Baba from Paris a few moments later was much more froide and comme il faut and said what was his business and his appearance and who or what was he. Not much of Cim's lovely warm thrill. Peter and Mary had dined upstairs which gave Miles and me a chance of peace alone downstairs.

 

Mary behaved like a jealous child unwilling to give up its toy. A mere week after the engagement, Irene found her hostess hysterical, wild and screaming, refusing to allow her husband into the room. Irene managed to calm her eventually and tried to console the wretched Peter.

Then we talked the matter over [she wrote that night]. We all knew the basis of it. She is madly in love with Miles. I felt she had staged the whole scene.

My happiness was shattered when Miles took me to my room by him walking up and down in a frenzy and saying I had better call it off. Obviously I was only obsessed by him temporarily and I was doubtful of him. Mary had told him I was uncertain how good a mind he had got. Oh! the cruelty of it. Spent a nightmarish night, feeling desolate and wanting to chuck it all. I nearly went mad.

 

Next day everything was sunshine again, with Miles back on form, chat, giggling, games of backgammon, gaiety and fun and telegrams of congratulation from the two eldest Mosley children and Tom, “who hoped for a lot of little barons.” There was even a “marvellous” letter from his mother that brought tears to her eyes.

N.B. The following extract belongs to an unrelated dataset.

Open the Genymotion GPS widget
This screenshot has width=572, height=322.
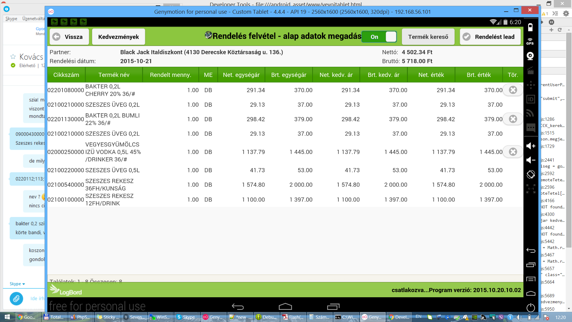[x=530, y=41]
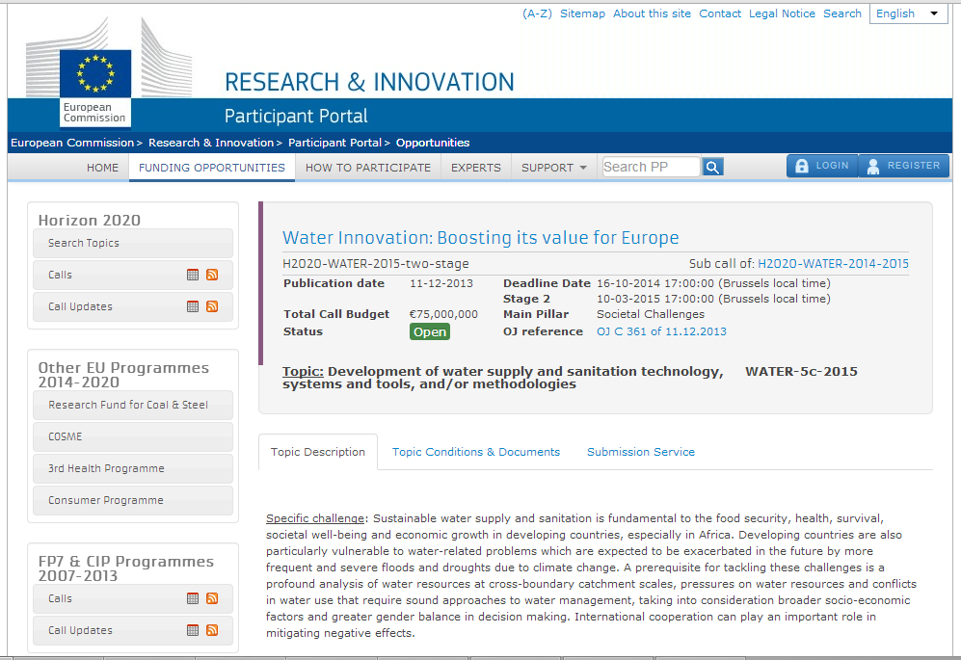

Mary was not done yet. She did everything she could to sabotage Irene's happiness, from telling her that Miles was making up to another female guest to running him down in every way. When Mary's husband, Peter, agreed with this judgment, calling Miles slick, a libertine and no companion for Irene at all, she was plunged in gloom but managed to dress for dinner in a devastating black dress and diamonds.

After dinner Miles, unable to guess what was wrong with her, came in to see her. “I lay holding his hand in dumb crying agony. I asked him to lie in the other bed and hold my hand all night. When he went back to undress Mary charged in on him and slated him and called him a cad and a brute and if he would not be nice to her she would ruin him and me and never stop working against us.”

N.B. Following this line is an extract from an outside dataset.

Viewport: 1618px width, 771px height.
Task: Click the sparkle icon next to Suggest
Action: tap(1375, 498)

Mary continued to do her best to prise Miles away from Irene, bombarding him with letters and saying that Irene had told her he was “no good sexually to her”—a canard she quickly disposed of. Irene would have been even happier had she seen the entry in Lady Askwith's diary: “A perfectly delightful letter—the letter of my dreams—from Irene.”

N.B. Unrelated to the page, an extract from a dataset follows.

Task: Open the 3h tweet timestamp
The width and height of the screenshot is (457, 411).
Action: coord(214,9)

She and Miles decided that the only thing to do was to go away together. “From then on the world—my world—seemed to expand in peace and beauty . . . it was delicious dressing myself to look my best and going down to dinner with Miles. We got the band to play which got us all ‘woosy.' ” The only sore spot was a telegram from Lady Portarlington claiming that she had only heard of their engagement at a dinner party, to which Miles wired back tartly that he had written to her before anyone else and the letter must have gone astray. “Yet another letter gone astray,” she responded equally crisply.

Irene, who thought that Win Portarlington was probably lying, tried to smooth matters over by persuading Miles to let her write a letter saying that every effort had been made to tell her before anyone, after what she had meant to him for years, and together they took the letter to the post. On the way back, hearing music, they dropped in at a bar where people were dancing. “They played Tauber again for us and the man crooned and oh! it was heaven, and the moon and the nightingales from our balcony before we went to bed were the Garden of Eden. The nightingales chortled all night.” It was to be their last uncomplicatedly happy evening.